To be fair, we’re not sure Metal Blade knew what this album would be. Sure, Behemoth already had a slew of big records out at this point – but Demigod and The Apostasy, while massive, didn’t hint at the cultural shift which The Satanist would signal. One wonders how the team would’ve reacted to a time traveler popping into their offices and saying, “An entire generation of metalheads are going to wear sigil-draped robe hoodies ‘cause of this record. Just a heads up.”

2015 – Ensiferum, “Heathen Horde” (One Man Army)

With the release of One Man Army, Metal Blade did two important things: ignored a trend and got the good shit. The record might be Ensiferum’s best, but came out years after the initial boom of folk metal around 2008 (remember, Wacken started the whole folk village thing around then). While Metal Blade didn’t scoop the band up during their first wave of renown, they still knew a damn good record when they heard it. Hell, even I was surprised by how much this one slapped when it first came out.

2016 – Amon Amarth, “Raise Your Horns” (Jomsviking)

It’s kind of mindblowing how far Amon Amarth have come. One minute, they’re at the forefront of metal’s pagan underground; the next, they’re crowdsourcing a video from millions of devoted fans from around the world (among them Zakk Wylde). “Raise Your Horns” showcased that the band had moved beyond fantasy, existing in a world occupied by Vikings of their own making. Who else could inspire this many people to buy fucking drinking horns?

2017 – The Black Dahlia Murder, “Nightbringers” (Nightbringers)

Somehow, amidst all the ‘core’ labels and trends in death metal, The Black Dahlia Murder came out on top. After being hemmed and hawed over by haters for 14 years, the world was forced to admit that Nightbringers was a banger, tightly-written and fucking delicious to the ear. Never leaving their loyal label, the band stuck it out, and eventually became one of the scene’s undeniable champions. 

2018 – Rivers of Nihil, “Where Owls Know My Name” (Where Owls Know My Name)

Where was metal going? What was it becoming? Rivers of Nihil knew, even if they might not have been able to tell you when releasing this incredible record. But though the band challenged genre boundaries, they still remained committed to extremity when it was needed, and kept their music loud and gut-punching even as they took it to undiscovered countries.
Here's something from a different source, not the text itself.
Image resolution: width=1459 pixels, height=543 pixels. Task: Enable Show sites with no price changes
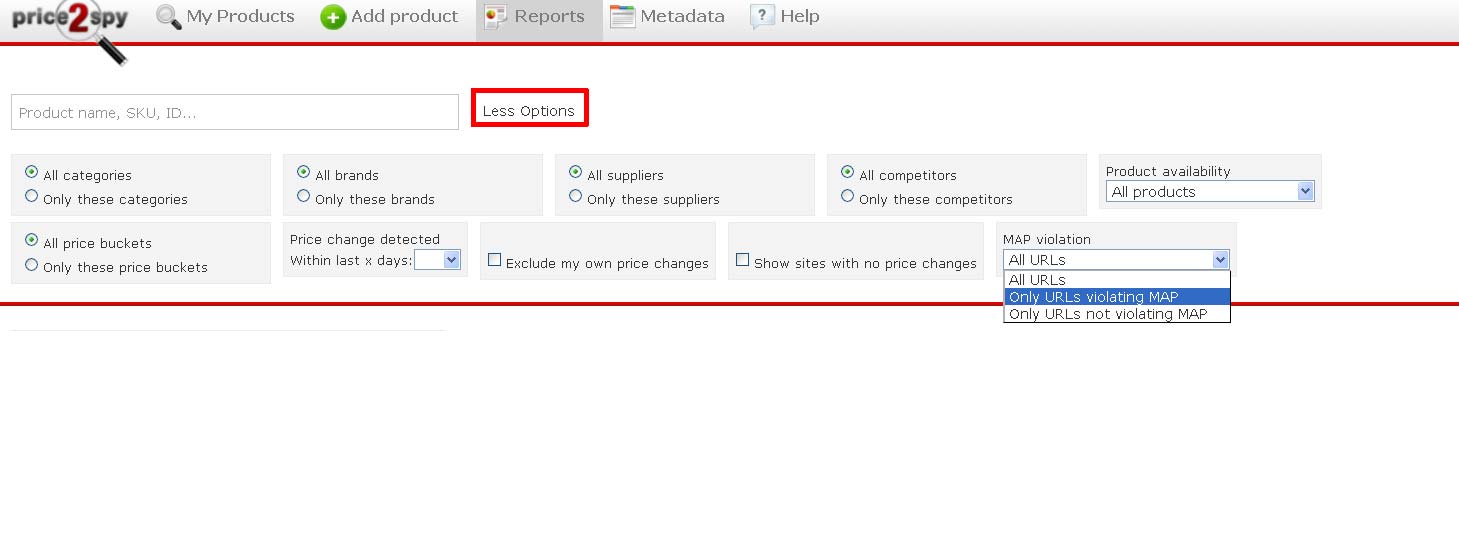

Once more, the future was on Metal Blade, sax and all.

2019 – Whitechapel, “When a Demon Defiles a Witch” (The Valley)

In the same way that Metal Blade embraced metalcore and deathcore before their time, so too were they ready to showcase those bands when they were seasoned and making some of their darkest stuff. The Valley sees Whitechapel at their most shadowy and nuanced, expressing a sense of theatricality and storytelling they couldn’t have on previous records. That the label was ready to take a chance, and not just urge them to make the same album again, speaks to their unwavering commitment to releasing quality material.

2020 – Igorrr, “Camel Dancefloor” (Spirituality and Distortion)

Did Igorrr know? Spirituality and Distortion is an album so weird, hostile, and yet inspiring that one can’t help but wonder if the experimental act knew where the world was heading when they dropped it on March 27th, 2020. Whether or not they did, though, their label was once more ready to embrace change as traditional heavy music was taking a moment to reflect and the weirdos were coming out with the dolls they’d spun out of hair. The soundtrack to the world to come.

2021 – Tribulation, “Funeral Pyre” (Where the Gloom Becomes Sound)

A new world, a new way of understanding metal and metal culture – and here was Metal Blade, championing the underground at its best. Tribulation broke through with 2015’s Children of the Night, but 2021’s Where the Gloom Becomes Sound landed them on plenty of year-end lists, recognized for how well it tempered the band’s Draculean blackened goth metal. The future looked grim – and these guys, and their label, were here to meet it.